Communications: the European Journal of Communication Research

Publication date: 2004-01-01
Volume: 29 Pages: 27 - 42
Publisher: Mouton de Gruyter

Author:

Van Liedekerke, Luc

Keywords:

Governance, Social Sciences, Communication, Corporate governance, good governance, corporate social responsibility, media regulation, 1902 Film, Television and Digital Media, 2001 Communication and Media Studies, Communication & Media Studies, 4701 Communication and media studies

Abstract:

This contribution develops a media ethic around three notions, borrowed from the world of business ethics: corporate governance, good governance and corporate social responsibility. Corporate governance focuses on the internal and external mechanisms that help solve the agency problem that exists between owners and controllers of the firm. Here, it is argued that internal mechanisms for corporate governance are useful and important in the world of the media and have so far been relatively neglected by media regulators. Good governance is a much looser term. We propose to reserve this concept for the political side of media regulation (media as the fourth power in a democracy). The basic ideas about what good governance entails for the media can be found in the report written by the Hutchins Commission.

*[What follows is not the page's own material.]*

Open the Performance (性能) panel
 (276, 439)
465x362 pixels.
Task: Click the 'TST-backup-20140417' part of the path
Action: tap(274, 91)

Looking for the best possible governance structures that help us implement the basic principles laid out by the Hutchins Commission forms the bulk of media regulation in modern democracies. Corporate social responsibility (CSR) is an even looser and broader concept than good governance. This contribution goes beyond the political side of the media and focuses on the impact of the media on identity and group formation. I will argue that the impact of the media in a post-modern society is potentially very large and that this justifies a different type of media regulation in which content regulation has a much bigger part to play1. © Walter de Gruyter.